EXTRACTED TEXT:
The term ‘metalcore’ used to be a cringe worthy one. It was a word we associated with our former emo-selves, but that’s what we now dub ‘false metalcore’.

Over the years Australia has undoubtedly been able to avoid these tags, and in turn their metalcore scene, and overall heavy music scene has prospered. But Sydney’s ISOTOPES aren’t getting too comfortable to just rule over their homeland with massive riffs, huge choruses, and an absolutely raging record in the form of, Fractures.

Now with having taken the band internationally, and as we wait as patiently as possible for them to reach out shores, we sat down with vocalist Justin Miller to talk touring, hardships, and The Simpsons.

First off hailing from Australia do you ever find that the geography of where you are in the world makes it difficult to establish yourselves on a more global scale? 

“Most definitely. Our first couple of singles we released prior to our first EP ‘Lost’ were big learning curves for us in finding this out. It wasn’t until ‘Lost’ that we started pushing more outside of Australia instead of solely focusing on making it big within.”

Saying that you have a refreshing mind set of where ever you’re asked to play you’ll go, of which lead you to Japan last year. How was that experience?

“Japan was unreal, and if I’m quite honest I’m still trying to come to terms that it happened. One minute I’m waking up to an email, the next minute I’m boarding on a flight back home after the tour with the most amazing memories as well as so many new fans and life long friends. We’d take the leap anywhere we are offered.”

Did you find it was one of those moments where you suddenly realised there was more than just the Australian team?

Certainly. We have always been a band that has talked about international tours whenever we’ve been in the studio. With that being our target goal from releasing each new release. I don’t think we had ever imagined it happening prior to us doing an LP though.

You describe that sound as an expression of honesty and yet aggression. Do you feel that making this kind of music has been extremely cathartic for you? 

For me personally, massively. Every song is based off personal experiences and events that have taken place in my life. Whether it be about letting go of a first love (HURT), a song I wrote for my mother about how my father cheated on her and walked out on her (No Apology/ No Forgiveness), or a very personal and open song about trying to commit suicide (Nightmare). Every song holds a story.

Do you feel that music has it’s own way of connecting with people, and as a musician, how do you ensure that you always act with integrity when it comes to bringing this element into your music?

WHAT TO DO: Copy the passage of the ISOTOPES interview word for word, from "Over the years" up to and including "more global scale?".

SOURCE MATERIAL:
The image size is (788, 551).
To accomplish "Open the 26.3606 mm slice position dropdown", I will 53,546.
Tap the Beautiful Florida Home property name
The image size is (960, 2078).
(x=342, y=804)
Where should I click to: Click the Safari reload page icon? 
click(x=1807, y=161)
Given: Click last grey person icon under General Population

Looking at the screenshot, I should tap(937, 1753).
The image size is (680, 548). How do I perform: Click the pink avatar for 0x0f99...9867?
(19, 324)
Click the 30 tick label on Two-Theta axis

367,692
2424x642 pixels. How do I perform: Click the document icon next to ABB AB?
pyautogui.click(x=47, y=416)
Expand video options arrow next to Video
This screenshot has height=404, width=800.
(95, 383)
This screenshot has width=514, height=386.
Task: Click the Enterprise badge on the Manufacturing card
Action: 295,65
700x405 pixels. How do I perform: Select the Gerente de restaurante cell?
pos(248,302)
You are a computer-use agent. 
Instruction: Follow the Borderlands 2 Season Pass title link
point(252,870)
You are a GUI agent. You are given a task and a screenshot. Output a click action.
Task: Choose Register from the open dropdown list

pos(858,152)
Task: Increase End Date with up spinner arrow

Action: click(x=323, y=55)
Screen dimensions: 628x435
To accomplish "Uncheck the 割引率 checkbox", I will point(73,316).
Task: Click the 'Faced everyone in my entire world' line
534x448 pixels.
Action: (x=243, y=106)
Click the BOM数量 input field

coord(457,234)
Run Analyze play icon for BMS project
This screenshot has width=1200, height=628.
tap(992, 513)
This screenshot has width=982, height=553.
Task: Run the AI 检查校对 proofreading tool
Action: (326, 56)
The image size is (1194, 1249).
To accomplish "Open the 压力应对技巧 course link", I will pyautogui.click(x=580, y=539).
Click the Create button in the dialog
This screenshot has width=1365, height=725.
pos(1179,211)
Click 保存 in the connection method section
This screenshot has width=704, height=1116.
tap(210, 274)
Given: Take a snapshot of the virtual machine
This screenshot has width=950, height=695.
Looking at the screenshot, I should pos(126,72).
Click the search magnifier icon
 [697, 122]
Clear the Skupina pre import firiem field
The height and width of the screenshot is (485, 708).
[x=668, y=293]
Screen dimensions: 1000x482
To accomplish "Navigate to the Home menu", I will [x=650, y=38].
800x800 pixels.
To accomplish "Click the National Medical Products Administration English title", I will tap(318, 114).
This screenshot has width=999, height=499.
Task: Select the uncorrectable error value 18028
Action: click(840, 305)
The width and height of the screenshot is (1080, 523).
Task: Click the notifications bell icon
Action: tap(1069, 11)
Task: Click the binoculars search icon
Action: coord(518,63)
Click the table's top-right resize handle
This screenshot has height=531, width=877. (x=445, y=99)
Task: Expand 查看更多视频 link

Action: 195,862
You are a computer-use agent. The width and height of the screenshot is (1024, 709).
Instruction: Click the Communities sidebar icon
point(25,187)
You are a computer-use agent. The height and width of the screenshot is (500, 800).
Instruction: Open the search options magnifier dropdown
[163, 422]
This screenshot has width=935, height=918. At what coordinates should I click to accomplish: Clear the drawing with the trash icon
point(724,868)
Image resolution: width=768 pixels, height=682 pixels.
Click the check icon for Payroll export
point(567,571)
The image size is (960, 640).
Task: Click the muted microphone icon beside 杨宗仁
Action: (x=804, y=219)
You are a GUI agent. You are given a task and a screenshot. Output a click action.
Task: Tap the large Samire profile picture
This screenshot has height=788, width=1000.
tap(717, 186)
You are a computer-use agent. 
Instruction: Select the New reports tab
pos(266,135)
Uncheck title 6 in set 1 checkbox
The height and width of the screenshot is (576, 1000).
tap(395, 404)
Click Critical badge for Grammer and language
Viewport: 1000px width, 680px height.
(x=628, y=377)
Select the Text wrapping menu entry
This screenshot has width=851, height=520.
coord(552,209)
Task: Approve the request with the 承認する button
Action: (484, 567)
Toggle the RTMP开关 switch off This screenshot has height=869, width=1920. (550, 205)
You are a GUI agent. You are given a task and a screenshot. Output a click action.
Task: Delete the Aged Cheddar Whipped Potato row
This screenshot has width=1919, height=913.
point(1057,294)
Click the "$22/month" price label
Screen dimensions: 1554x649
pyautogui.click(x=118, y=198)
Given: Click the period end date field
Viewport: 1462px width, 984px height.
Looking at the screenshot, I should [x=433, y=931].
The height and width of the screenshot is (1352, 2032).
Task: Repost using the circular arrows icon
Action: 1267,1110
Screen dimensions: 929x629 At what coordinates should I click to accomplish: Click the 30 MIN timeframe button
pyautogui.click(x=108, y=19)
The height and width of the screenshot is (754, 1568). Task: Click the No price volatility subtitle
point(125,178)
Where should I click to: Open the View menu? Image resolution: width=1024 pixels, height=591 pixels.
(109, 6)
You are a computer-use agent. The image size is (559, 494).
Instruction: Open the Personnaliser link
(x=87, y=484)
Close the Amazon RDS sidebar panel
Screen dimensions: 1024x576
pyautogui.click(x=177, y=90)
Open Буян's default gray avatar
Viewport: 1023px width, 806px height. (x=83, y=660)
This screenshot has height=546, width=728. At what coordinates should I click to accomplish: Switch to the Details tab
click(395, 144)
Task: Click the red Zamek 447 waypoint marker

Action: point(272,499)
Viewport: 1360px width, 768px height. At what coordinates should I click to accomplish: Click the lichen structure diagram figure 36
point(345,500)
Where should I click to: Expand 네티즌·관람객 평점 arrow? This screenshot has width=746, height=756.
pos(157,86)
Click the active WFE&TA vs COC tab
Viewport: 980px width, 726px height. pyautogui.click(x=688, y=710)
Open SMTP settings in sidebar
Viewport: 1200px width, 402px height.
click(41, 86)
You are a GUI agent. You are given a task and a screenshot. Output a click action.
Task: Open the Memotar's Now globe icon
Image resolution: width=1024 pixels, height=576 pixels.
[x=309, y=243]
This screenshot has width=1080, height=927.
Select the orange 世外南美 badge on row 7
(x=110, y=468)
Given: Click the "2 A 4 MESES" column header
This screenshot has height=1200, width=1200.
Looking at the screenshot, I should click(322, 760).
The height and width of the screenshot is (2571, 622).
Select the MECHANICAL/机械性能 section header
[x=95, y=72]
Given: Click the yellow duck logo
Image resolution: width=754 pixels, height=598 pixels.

SOLVED PROBLEM:
Over the years Australia has undoubtedly been able to avoid these tags, and in turn their metalcore scene, and overall heavy music scene has prospered. But Sydney’s ISOTOPES aren’t getting too comfortable to just rule over their homeland with massive riffs, huge choruses, and an absolutely raging record in the form of, Fractures.

Now with having taken the band internationally, and as we wait as patiently as possible for them to reach out shores, we sat down with vocalist Justin Miller to talk touring, hardships, and The Simpsons.

First off hailing from Australia do you ever find that the geography of where you are in the world makes it difficult to establish yourselves on a more global scale?